● **Task prompt**:
Transcribe the full listing word for word, leaving nothing out.

● **Records to use**:

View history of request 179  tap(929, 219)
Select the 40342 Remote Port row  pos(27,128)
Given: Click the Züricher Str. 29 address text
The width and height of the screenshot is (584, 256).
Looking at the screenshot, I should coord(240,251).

● **Task solution**:
View history of request 179  tap(929, 219)
Select the 40342 Remote Port row  pos(27,128)
Given: Click the Züricher Str. 29 address text
The width and height of the screenshot is (584, 256).
Looking at the screenshot, I should coord(240,251).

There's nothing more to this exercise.